A aplicação do procedimento de impugnação ao cumprimento de sentença de pagar quantia certa pela Fazenda Pública do CPC não é incompatível nos Juizados Especiais Federal e Fazendário, embora tenha nítidos contornos de gambiarra processual6. Acontece que, na verdade, o principal problema reside na aplicação do extenso prazo do procedimento geral sem os devidos ajustes necessários para os céleres procedimentos específicos, federal e fazendário, criando um gargalo. Este é o cerne da questão.

Num primeiro momento, pode parecer raso perquirir qual seria o prazo aplicável em questão tão específica ou se essa diferença seria material o suficiente para de fato influenciar a tramitação e a conclusão do feito. Ora, “Quem Não Tem Cão7 caça com o artigo 535 do CPC… No entanto, não se pode deixar de analisar a questão inserida no contexto da razão de ser dos Juizados Especiais, de concretização de uma política pública de democratização do acesso efetivo à justiça, da rápida prestação jurisdicional e da redução da litigiosidade e da recorribilidade, inclusive pelo constante estímulo à composição.

Uma análise com mais cautela – com olhos mais atentos do que os do fiscal aduaneiro de “A Velha Contrabandista8 – revela uma potencial influência negativa no tempo de tramitação e de extinção do processo, pois tangencia outras questões conexas, tais como: a sistemática da intimação eletrônica nos processos digitais; a inexistência de prazos rígidos para o Poder Judiciário (notadamente para os contadores judiciais e para os magistrados); a não deflagração do prazo de pagamento pelo devedor na execução invertida; a necessidade de se respeitar o contraditório e a ampla defesa, concedendo prazos idênticos de manifestação para as partes; bem como os desafios de implementar a execução da parcela incontroversa9 de valores contra a Fazenda Pública, mesmo via RPV.

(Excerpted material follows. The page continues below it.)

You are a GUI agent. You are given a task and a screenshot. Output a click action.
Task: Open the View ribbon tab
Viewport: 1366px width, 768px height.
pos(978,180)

Essas questões provavelmente vão fazer com que o cumprimento de sentença leve bem mais tempo do que o necessário para seu desfecho, quiçá até mais do que a própria ação de conhecimento, subvertendo os princípios da simplicidade, da informalidade, da economia processual, da celeridade da tramitação dos processos e da eficiência, todos sustentáculos dos microssistemas integrados dos Juizados Especiais10. Isso precisa ser evitado a todo custo.

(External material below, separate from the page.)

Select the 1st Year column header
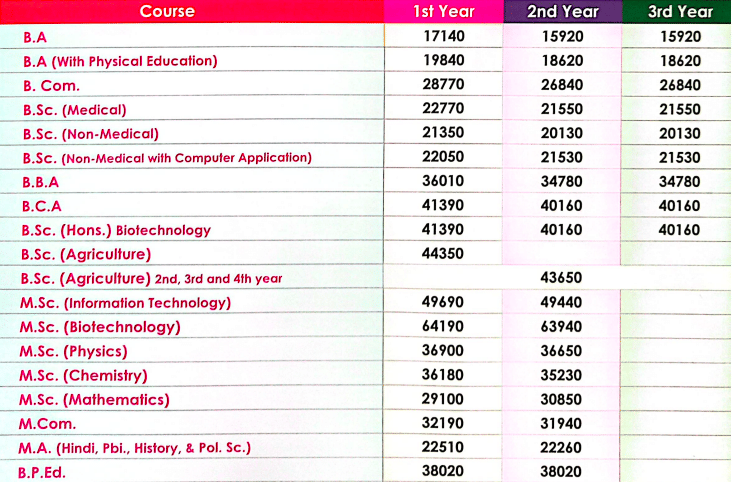 pyautogui.click(x=443, y=12)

Em um procedimento especial de rito sumaríssimo, ainda mais em reta final para efetivação de direitos, é desproporcional e desarrazoado conceder um prazo de 30 (trinta) dias para a Fazenda Pública se manifestar sobre o início do cumprimento de sentença, até porque esta poderá se insurgir em hipóteses muito restritas e de forma bem fundamentada11. A divergência provavelmente consistirá em pequenos excessos de execução, de simples resolução, seja pelo baixo valor de alçada imposto para a fixação da competência absoluta12, seja pela baixa complexidade dos cálculos de liquidação, seja pela altíssima expertise dos contadores do juízo e das Fazendas Públicas, ainda mais num contexto de gradativa implementação de recursos digitais, além do gerenciamento de dados pessoais e fiscais, com o auxílio da inteligência artificial.

Para fins de comparação entre prazos e providências, repare que o prazo de 30 (trinta) dias é 3 (três) vezes maior do que o prazo de 10 (dez) dias para interposição do recurso inominado contra sentença13 e contra decisão sobre tutela antecipada14 ou de apresentação de assistente técnico e quesitos15. Além disso, é 2 (duas) vezes maior do que o prazo de 15 (quinze) dias do pedido de uniformização de interpretação de lei federal e do recurso extraordinário, nos quais efetivamente há uma deliberação ampla de mérito por um órgão colegiado. Esse prazo também equivale à metade de todo o prazo de 60 (sessenta) dias para a Fazenda Pública mobilizar a máquina administrativa para contabilizar, reservar e efetivamente pagar o credor de forma voluntária, nos casos de RPV.

A desproporcionalidade do prazo do artigo 535, caput, do CPC fica ainda mais evidente quando é analisada num conjunto de regras que expressamente afasta do procedimento dos Juizados Especiais algumas prerrogativas da Fazenda Pública do procedimento comum, como, por exemplo, prazos diferenciados (estendidos) e reexame necessário16.

A aplicação de prazo tão longo nessas hipóteses vai de encontro à orientação firmada no III Fórum Nacional dos Juízes Federais, por meio do Enunciado FONAJEF nº 58, no sentido de que, exceto nos casos previstos de forma diversa na lei, todos os prazos em primeira instância no Juizado Especial Federal e Fazendário são de 10 (dez) dias.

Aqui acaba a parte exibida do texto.